How many lines of the listing below contain the word "agent"? Reply with the count alone.

[Stored items]
--*--
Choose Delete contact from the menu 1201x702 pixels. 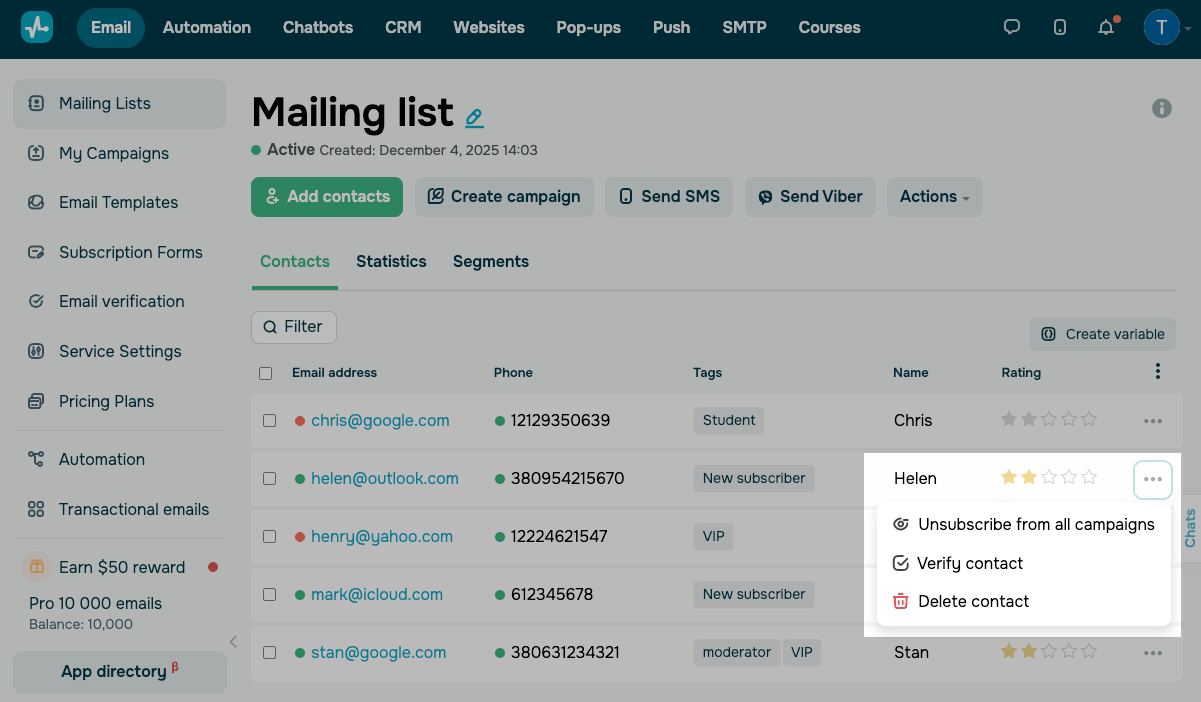point(973,601)
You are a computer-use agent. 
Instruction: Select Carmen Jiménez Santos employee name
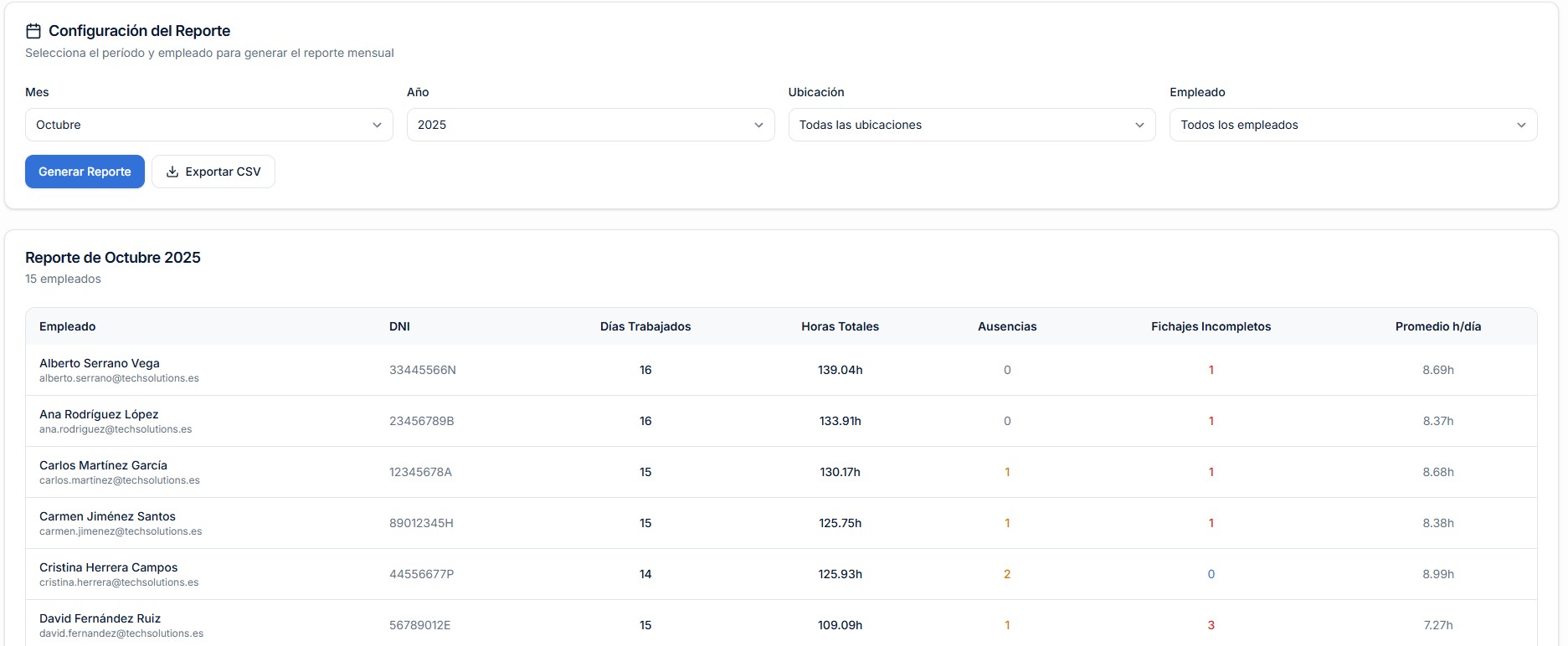107,516
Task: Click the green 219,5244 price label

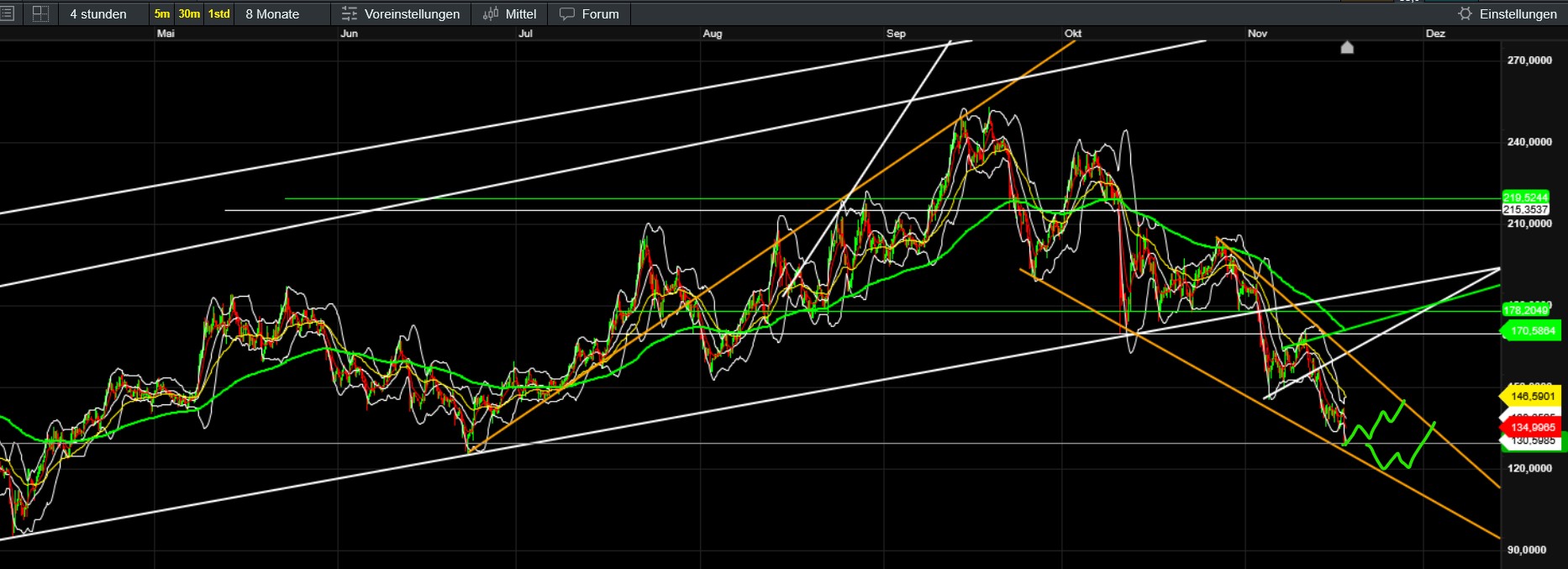Action: pyautogui.click(x=1524, y=198)
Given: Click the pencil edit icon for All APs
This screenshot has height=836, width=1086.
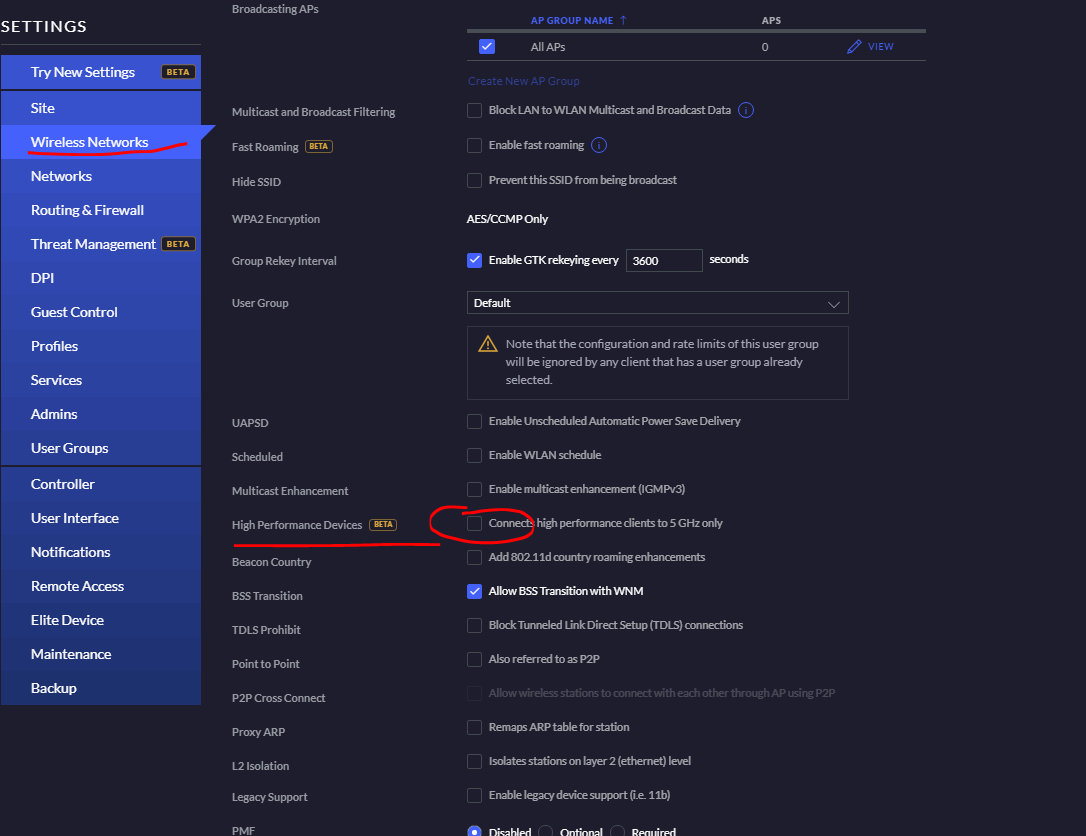Looking at the screenshot, I should 854,47.
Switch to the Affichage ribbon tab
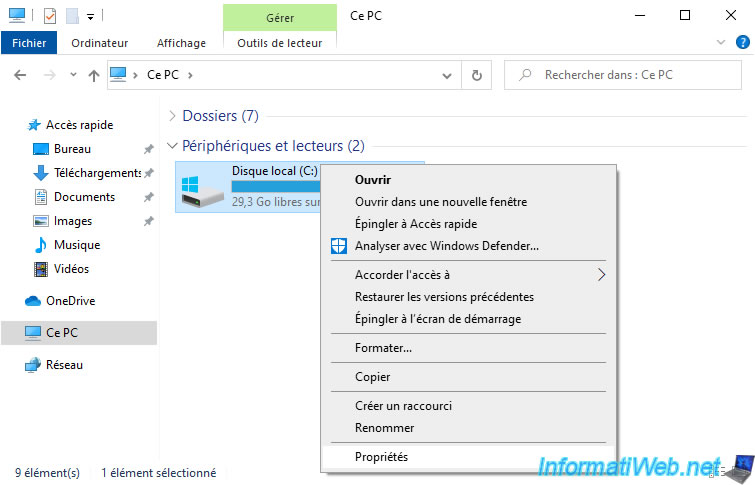Screen dimensions: 755x485 tap(181, 43)
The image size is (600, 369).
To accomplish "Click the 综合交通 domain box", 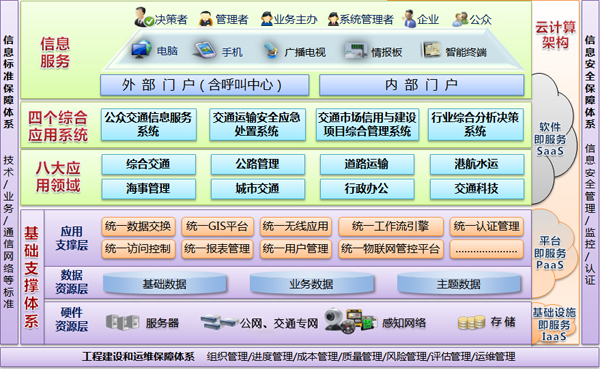I will (148, 164).
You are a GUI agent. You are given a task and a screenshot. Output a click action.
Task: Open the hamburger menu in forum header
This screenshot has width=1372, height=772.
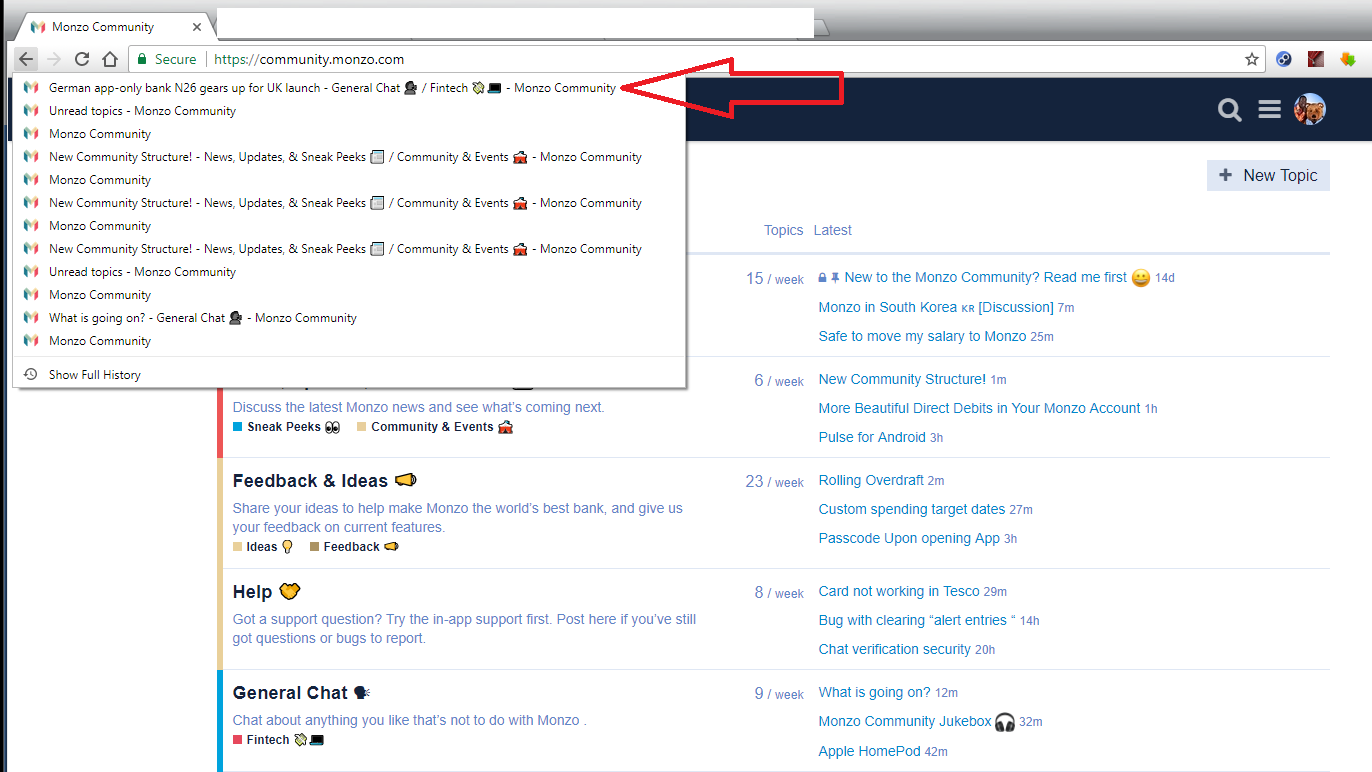pos(1270,110)
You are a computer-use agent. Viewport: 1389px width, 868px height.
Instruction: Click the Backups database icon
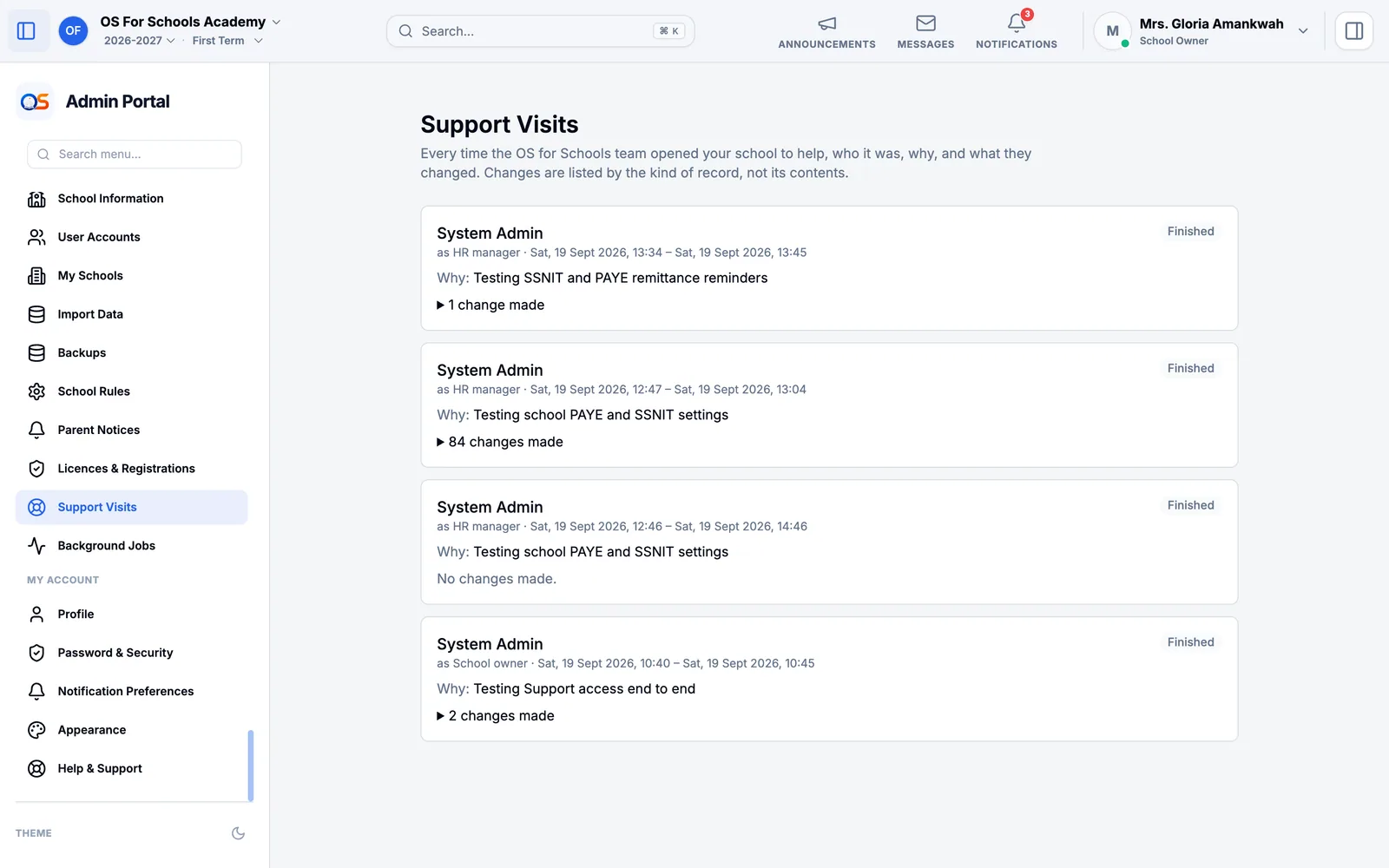click(x=36, y=353)
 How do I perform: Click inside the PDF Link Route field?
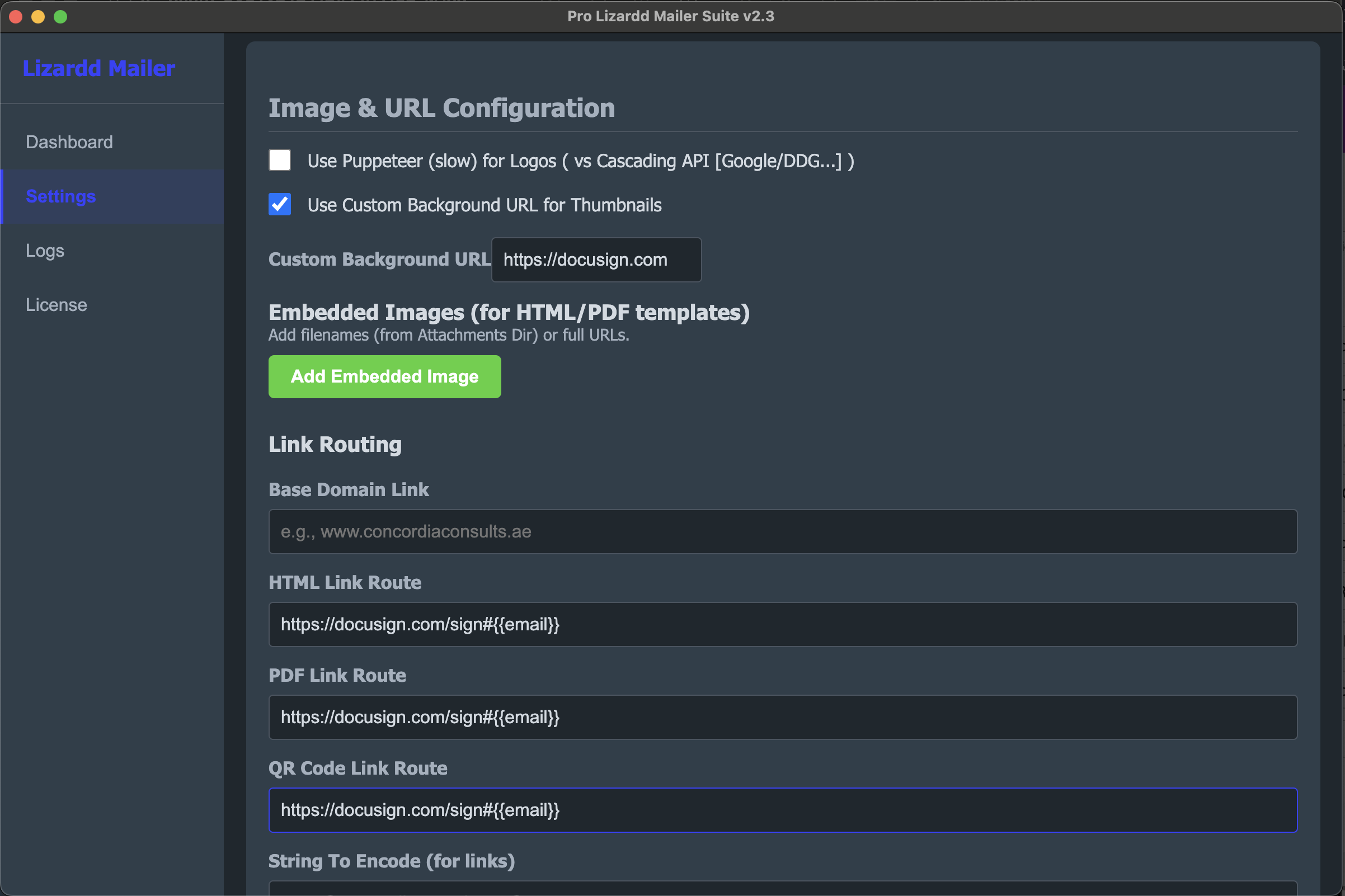pos(783,717)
--*--
# Response to this task
3